The development of Beer-Lambert's law is done from a phenomenological perspective (see Figure below). First, students are asked to reason about the form of the linear relationship they observed. For example, students are asked to explain why the line must pass through the origin. If there is no light, then there can be no change in light. Thus, the observation that the change in the light intensity is linear with respect to the light intensity is equivalent to the difference equation:

I (d+1) — I (d) = k·I (d)

or that

I (d+1) = (k + 1)·I (d) = I (d)

where I (d) is the intensity of light at depth d, k is a constant between -1 and 0, and k+1. This statement is the basis of Lambert’s law.

A discrete model of light passes through ‘layers’ of

water is used to develop Beer-Lambert’s law.

Students can verify the reasonableness of the equation by observing that with each new depth, a fraction of the light is absorbed and that this fraction remains constant. Both statements resonate well with the Plexiglas experiment. Furthermore, students are asked to reason on the values of the constants. The constant k is negative for the fraction of light lost, while the constant r is positive representing the fraction of light retained.

Using these equations, students generate the pattern that:

I (1) = r· I (0)

I (2) = r·I (1) = r ^2· I (0)

I (3) = r ^3· I (0)

From which the general solution of I = r ^ d· I (0) can be conjectured and tested against the data. As already noted, this model of light absorbance is known historically as Lambert’s law or more recently as Beer-Lambert’s law:

I = I (0)·e ^(m·d) =I (0)· r^d

where I (0) is the intensity of the incoming light and m = ln(r ) is the absorption coefficient of the substance (Iavorskii, 1980). As a result of this activity, students are able to make sense of Beer-Lambert’s law using their previous experiences, their experiences in conducting the experiments and symbolic reasoning.

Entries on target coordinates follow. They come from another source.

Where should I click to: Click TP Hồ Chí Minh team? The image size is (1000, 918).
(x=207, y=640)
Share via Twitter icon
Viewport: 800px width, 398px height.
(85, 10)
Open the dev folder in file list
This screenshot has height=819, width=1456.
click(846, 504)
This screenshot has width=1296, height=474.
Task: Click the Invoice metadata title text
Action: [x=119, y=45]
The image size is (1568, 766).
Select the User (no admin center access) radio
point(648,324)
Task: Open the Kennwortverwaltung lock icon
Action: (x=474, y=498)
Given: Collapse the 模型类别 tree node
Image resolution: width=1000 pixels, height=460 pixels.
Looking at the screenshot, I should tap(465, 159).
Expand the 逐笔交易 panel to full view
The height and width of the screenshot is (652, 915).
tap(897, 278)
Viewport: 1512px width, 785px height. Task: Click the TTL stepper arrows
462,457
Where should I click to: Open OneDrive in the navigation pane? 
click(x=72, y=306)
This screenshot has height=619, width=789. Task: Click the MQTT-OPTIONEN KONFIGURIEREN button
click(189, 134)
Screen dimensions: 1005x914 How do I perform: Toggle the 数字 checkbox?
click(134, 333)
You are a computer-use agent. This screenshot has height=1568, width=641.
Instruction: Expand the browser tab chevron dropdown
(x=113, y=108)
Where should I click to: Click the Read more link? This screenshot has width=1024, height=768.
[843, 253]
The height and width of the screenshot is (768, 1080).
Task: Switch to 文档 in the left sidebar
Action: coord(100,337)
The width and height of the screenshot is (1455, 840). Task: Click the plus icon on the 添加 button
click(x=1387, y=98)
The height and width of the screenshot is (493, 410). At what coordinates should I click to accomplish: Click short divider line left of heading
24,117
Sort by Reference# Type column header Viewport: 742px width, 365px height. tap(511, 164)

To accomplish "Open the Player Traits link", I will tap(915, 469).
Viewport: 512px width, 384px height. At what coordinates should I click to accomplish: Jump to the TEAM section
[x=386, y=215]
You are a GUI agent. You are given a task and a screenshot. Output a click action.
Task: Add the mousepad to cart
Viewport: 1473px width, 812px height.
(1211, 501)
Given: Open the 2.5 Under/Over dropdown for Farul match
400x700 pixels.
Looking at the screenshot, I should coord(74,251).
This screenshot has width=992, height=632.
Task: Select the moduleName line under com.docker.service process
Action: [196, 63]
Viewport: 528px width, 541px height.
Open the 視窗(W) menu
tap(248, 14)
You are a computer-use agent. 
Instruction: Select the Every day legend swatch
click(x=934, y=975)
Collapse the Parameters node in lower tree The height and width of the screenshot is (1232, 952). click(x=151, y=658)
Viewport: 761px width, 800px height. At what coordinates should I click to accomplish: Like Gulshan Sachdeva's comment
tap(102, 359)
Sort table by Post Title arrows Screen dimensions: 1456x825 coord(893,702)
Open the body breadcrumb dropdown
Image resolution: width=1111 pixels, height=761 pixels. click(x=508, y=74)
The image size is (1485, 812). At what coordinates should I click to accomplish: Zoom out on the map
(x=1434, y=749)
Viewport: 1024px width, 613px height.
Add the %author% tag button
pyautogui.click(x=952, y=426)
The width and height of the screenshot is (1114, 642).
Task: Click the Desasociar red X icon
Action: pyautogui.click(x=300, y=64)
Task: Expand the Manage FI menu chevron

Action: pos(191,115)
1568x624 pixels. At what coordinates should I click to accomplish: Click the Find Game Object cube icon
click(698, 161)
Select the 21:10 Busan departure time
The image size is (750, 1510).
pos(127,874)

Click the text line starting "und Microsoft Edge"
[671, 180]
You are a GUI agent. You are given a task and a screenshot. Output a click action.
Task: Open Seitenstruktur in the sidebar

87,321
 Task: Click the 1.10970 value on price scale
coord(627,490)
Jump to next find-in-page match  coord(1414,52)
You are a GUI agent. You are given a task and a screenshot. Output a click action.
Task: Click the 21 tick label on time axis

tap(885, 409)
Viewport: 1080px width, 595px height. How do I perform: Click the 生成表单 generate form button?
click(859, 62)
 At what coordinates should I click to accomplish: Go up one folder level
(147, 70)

Beer-Lambert’s law can also be developed from a calculus perspective by considering increasingly small changes in depth. This results in a differential equation rather than a difference equation. An alternative definition of the absorption coefficient is as the constant of proportionality between the rate of change in the light intensity and the light intensity, I' = m·I. Separation of variables or Euler’s method can be used to solve the differential equation. In doing so, the definition of the natural logarithm and exponential functions as well as their derivatives and integrals arise naturally. Thus, this activity is useful in a wide-variety of classes including algebra, pre-calculus, calculus and differential equations.

The value of r in the discrete development is equal to the constant e^m. Sometimes the value of r is more meaningful since it more directly expresses the fraction of light absorbed. Discussion of how constants are defined can provide useful insight into the nature of science and mathematics and in this case, provide practice with exponents. Finally it should be noted that Beer-Lambert’s law can also be developed from a statistical many-body perspective, but that requires much more mathematical sophistication.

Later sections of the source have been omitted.